● Problem to solve: Reproduce the records word for word, from the first line to the line containing "Task: Expand the Public chat triangle".

** Opening Entries supplied block **

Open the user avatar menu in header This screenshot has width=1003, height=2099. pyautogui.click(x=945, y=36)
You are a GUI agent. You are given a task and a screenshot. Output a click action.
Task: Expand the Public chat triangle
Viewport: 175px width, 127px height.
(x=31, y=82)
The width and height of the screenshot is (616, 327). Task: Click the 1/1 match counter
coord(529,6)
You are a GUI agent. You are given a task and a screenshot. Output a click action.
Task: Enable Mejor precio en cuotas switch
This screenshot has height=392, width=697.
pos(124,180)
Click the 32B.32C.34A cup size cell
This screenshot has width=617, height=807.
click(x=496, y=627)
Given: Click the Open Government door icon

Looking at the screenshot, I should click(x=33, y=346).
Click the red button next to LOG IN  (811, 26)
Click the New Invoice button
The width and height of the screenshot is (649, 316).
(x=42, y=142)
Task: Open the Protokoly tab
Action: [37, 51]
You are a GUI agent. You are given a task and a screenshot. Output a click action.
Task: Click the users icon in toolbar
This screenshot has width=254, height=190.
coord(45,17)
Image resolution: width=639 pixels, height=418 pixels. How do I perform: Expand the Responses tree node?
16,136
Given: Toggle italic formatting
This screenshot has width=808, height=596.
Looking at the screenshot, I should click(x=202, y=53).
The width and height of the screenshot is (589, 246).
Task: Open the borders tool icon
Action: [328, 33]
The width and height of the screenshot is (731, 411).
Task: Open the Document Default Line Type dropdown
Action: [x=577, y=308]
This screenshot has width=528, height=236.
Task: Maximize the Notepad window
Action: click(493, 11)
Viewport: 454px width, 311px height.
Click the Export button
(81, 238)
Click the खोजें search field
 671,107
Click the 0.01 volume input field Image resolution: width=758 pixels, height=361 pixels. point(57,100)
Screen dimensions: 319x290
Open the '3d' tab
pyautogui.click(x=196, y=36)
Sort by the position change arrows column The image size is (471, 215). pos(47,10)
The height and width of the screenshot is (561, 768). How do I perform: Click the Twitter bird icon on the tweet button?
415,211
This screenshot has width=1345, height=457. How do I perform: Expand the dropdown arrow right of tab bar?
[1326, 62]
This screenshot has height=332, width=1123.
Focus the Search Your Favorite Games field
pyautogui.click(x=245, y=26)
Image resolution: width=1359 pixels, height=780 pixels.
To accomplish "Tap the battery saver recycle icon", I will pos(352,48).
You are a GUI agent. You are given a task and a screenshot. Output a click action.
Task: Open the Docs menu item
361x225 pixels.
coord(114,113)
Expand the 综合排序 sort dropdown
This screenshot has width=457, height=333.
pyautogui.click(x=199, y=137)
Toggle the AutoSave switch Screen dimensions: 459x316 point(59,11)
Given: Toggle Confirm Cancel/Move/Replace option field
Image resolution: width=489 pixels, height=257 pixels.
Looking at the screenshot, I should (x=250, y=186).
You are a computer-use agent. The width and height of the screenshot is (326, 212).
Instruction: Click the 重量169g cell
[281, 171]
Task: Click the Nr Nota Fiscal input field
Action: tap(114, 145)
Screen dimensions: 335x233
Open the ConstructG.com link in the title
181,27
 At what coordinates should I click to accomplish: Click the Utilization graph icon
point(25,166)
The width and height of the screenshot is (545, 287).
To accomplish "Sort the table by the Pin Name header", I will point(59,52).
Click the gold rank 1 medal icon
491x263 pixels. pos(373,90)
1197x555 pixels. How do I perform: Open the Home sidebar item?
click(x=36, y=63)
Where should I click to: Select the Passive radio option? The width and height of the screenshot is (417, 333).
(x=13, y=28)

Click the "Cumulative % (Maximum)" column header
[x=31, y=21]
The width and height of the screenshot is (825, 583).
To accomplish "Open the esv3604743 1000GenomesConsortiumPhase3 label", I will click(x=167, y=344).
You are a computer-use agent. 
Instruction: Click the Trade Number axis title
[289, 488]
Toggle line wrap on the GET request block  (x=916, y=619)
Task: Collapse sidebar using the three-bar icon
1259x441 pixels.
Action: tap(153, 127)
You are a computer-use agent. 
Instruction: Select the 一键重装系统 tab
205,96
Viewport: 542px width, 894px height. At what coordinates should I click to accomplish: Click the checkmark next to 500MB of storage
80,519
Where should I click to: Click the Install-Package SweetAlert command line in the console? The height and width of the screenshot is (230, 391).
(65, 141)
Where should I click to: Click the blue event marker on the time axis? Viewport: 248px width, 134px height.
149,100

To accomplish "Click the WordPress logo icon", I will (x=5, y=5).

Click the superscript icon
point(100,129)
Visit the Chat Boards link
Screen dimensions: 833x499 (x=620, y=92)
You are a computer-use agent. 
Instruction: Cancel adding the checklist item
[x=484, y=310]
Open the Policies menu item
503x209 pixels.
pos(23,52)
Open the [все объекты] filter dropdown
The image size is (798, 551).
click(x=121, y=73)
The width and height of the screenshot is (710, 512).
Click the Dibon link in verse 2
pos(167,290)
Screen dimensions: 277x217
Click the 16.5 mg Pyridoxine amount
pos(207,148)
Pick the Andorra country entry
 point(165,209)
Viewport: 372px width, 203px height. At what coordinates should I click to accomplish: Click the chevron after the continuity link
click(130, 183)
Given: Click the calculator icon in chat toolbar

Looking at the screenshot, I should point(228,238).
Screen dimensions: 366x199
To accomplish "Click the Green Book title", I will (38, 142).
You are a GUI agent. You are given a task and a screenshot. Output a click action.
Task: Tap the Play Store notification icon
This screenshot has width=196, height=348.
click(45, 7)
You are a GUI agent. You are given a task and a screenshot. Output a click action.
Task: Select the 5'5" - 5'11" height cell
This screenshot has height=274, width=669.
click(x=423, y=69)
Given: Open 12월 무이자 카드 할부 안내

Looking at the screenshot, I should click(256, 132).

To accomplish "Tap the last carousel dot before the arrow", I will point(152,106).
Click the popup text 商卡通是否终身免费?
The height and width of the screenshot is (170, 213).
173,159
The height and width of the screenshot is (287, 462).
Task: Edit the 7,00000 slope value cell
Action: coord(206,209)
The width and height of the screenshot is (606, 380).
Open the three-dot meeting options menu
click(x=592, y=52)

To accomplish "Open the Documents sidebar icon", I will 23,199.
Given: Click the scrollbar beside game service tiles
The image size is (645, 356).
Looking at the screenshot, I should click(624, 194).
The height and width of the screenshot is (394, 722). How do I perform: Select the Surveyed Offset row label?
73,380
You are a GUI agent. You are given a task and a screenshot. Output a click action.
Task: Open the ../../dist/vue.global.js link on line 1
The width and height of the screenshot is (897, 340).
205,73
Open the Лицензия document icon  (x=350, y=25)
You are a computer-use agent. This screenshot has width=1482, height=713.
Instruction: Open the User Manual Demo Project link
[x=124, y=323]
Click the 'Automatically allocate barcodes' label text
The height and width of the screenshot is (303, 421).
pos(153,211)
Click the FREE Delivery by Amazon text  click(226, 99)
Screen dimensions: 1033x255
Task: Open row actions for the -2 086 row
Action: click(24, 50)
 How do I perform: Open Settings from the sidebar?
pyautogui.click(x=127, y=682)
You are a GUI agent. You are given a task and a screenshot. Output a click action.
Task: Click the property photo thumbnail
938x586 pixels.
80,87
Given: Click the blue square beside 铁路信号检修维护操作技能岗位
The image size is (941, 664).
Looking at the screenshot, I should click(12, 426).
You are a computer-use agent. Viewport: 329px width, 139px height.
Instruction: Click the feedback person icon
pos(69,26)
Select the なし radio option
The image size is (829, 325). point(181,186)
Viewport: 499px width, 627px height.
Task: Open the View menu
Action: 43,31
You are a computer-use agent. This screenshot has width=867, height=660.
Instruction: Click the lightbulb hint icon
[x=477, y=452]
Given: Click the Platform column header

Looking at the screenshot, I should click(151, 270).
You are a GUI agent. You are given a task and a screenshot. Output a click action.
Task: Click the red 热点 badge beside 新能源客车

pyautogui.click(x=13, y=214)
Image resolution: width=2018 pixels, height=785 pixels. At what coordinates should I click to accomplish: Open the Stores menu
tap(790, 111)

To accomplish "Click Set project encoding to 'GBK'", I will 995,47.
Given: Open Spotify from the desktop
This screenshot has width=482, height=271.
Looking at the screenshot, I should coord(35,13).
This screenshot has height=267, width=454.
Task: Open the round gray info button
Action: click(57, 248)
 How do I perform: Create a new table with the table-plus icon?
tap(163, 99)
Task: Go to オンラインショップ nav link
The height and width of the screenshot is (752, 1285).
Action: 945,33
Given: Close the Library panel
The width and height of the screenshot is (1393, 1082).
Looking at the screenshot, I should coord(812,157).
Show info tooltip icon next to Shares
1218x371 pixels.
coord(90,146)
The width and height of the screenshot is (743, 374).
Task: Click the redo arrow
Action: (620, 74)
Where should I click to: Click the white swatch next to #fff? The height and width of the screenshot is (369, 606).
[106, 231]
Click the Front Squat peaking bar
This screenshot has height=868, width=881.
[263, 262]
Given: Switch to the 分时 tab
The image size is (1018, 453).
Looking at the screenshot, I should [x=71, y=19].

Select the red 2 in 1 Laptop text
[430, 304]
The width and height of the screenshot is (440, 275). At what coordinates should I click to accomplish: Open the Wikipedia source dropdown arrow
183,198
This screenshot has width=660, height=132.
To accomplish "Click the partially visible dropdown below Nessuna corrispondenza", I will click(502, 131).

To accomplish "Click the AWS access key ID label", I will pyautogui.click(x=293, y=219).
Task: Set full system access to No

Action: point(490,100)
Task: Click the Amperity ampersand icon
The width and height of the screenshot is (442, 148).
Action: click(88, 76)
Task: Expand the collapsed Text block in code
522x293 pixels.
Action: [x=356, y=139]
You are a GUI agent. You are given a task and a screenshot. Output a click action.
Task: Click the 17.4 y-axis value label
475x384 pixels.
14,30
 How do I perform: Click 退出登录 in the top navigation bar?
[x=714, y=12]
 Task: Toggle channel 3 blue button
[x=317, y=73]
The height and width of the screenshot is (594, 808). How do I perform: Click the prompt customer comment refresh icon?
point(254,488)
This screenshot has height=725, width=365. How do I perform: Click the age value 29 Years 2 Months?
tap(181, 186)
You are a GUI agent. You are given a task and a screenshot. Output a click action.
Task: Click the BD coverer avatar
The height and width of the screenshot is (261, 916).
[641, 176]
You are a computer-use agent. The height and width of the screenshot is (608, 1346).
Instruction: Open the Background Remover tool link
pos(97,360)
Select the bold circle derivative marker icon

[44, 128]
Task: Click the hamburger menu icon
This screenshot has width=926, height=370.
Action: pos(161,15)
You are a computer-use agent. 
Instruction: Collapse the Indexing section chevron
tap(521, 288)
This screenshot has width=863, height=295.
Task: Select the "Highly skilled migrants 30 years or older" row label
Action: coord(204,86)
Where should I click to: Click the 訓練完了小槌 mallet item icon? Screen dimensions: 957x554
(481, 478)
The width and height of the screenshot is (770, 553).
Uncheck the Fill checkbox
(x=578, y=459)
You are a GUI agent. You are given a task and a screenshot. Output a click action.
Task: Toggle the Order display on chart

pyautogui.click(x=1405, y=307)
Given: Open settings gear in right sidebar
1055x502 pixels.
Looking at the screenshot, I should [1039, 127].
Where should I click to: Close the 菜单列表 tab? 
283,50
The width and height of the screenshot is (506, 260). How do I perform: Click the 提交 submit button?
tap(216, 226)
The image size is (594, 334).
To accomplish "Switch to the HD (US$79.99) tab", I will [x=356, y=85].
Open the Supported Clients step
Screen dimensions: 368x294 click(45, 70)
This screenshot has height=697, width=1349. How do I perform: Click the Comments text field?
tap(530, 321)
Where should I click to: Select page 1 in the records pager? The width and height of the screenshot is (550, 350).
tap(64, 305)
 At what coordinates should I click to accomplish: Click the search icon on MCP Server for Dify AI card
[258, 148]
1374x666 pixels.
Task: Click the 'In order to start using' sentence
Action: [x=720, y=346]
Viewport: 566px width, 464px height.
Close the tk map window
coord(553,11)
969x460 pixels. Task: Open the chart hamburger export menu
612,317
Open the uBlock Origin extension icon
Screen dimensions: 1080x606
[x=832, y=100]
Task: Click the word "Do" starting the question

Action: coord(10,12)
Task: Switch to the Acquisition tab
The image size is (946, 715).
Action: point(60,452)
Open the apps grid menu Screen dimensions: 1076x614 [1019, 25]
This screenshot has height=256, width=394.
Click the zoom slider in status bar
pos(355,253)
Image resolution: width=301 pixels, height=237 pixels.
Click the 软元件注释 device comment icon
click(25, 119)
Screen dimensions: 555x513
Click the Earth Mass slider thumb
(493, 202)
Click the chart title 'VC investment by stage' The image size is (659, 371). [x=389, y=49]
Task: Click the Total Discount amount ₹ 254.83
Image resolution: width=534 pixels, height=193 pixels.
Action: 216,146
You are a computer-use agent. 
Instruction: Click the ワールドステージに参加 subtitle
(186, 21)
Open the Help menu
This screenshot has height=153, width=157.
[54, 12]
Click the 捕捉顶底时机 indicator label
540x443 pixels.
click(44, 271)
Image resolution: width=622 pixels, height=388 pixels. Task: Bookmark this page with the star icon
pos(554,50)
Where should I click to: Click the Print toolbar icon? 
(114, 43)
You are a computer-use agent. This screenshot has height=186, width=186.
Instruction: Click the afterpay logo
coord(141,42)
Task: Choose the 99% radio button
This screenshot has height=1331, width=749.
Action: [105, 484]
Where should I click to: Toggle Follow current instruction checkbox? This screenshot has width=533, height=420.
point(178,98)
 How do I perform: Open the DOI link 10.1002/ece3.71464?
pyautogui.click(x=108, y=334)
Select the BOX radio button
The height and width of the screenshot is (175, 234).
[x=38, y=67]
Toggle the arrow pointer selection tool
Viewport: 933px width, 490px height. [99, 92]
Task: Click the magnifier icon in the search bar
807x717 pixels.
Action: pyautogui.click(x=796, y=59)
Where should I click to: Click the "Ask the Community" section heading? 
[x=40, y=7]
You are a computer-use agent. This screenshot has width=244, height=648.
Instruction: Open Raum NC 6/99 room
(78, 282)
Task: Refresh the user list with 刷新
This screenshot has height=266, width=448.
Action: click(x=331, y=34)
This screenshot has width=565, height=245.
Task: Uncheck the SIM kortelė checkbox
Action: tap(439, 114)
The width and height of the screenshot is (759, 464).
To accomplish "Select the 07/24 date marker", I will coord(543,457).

** Closing Entries supplied block **

● Task response:
Open the user avatar menu in header This screenshot has width=1003, height=2099. pyautogui.click(x=945, y=36)
You are a GUI agent. You are given a task and a screenshot. Output a click action.
Task: Expand the Public chat triangle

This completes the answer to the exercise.